The top two are yahoo and the bottom two are Mozilla's sites. These seem to be very random as previous entries showed attempted connections to an old work place of mine. 

None of these attempts are initiated by me, and I am the only one who has access to this server. I also run sshd on a non-standard port (not 22). The server is updated/patched on a weekly basis, and is running v8.0 release. Nothing special, just apache hosting a single wordpress instance.

Does this mean I have some sort of rootkit or have been hacked? I am not seeing anything in my auth.log, messages or any other log that would indicate such, but of course any hacker would cover their tracks. Has anyone seen this before? What's the resolution?

Any help would be appreciated.
-D


----------



## bbzz (Nov 18, 2012)

That looks like what you'd get when you're unable to proxy with socks5 to somewhere else, i.e. ssh -D switch. 

I'd be mildly worried. Then again it could be something else.

On a second thought, it could be port scanning script.


----------



## gkontos (Nov 18, 2012)

It looks like something is trying to tunnel using sshd(8)() http/https traffic. I doubt that to be a wordpress plugin. 


Examine your logs very carefully and monitor all outgoing IP connections from the server.
Examine your firewall logs, especially your outgoing traffic.

FreeBSD 8.0-RELEASE is has reached EOL and there are many security issues which could have affected your system.


----------



## mamalos (Nov 19, 2012)

And wordpress is not hack-proof either. There is no need for an attacker to gain root privileges in order to use your machine as yet-another-hop-till-my-final-target, www works just fine as well.


----------



## SirDice (Nov 19, 2012)

dbolton said:
			
		

> The server is updated/patched on a weekly basis, and is running v8.0 release.


Apparently nobody checks this as there haven't been any patches since it went End-of-Life in November 2010.

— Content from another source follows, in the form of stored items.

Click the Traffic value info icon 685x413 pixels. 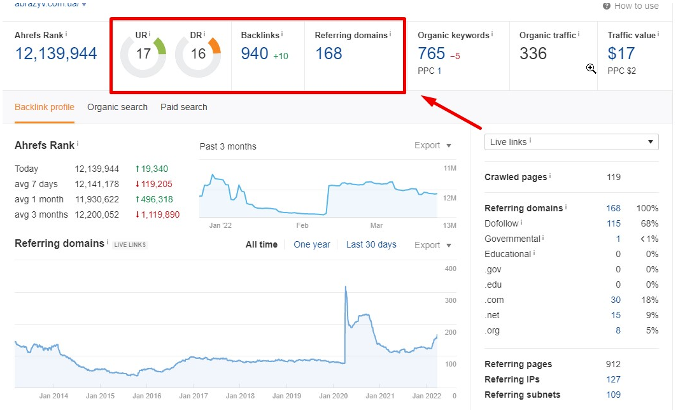pos(657,34)
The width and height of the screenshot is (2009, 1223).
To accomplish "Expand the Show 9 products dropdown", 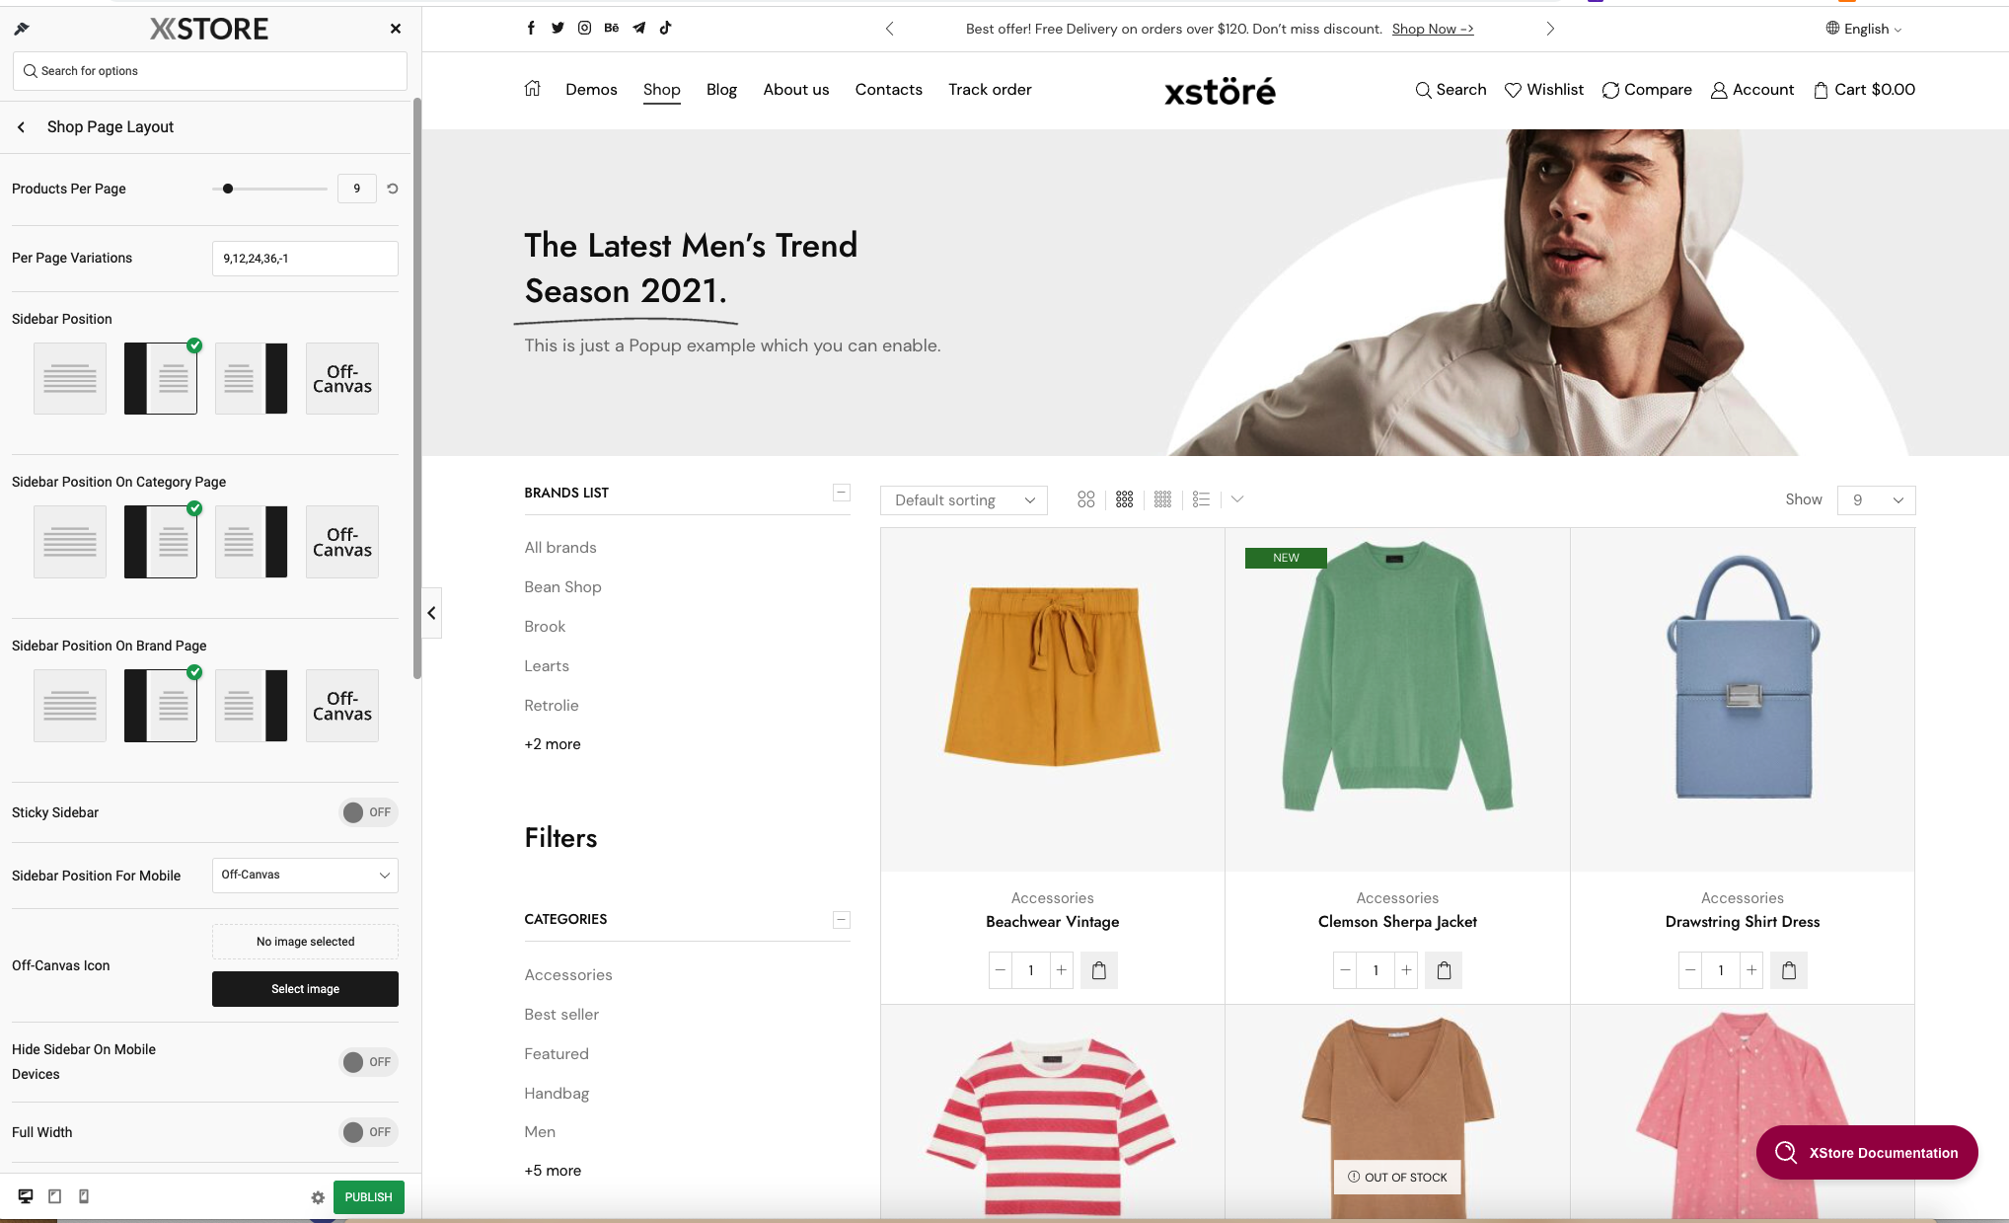I will tap(1874, 499).
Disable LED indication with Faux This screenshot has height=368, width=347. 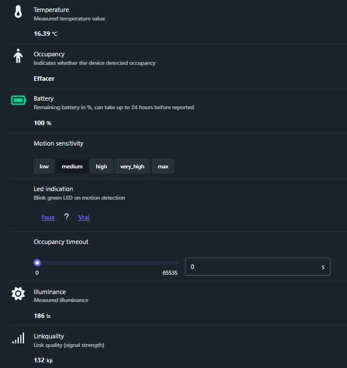[48, 217]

http://www.freebsd.org/security/#unsup


----------



## dbolton (Nov 20, 2012)

Thanks for the replies everyone. I upgraded to v9 to resolve any potential issues.


----------



## mamalos (Nov 21, 2012)

If your box is _correctly_ compromised (and the attacker has gained root access), then it definitely contains a backdoor somewhere. The general rule for hacked machines: If in doubt, build it from scratch.


----------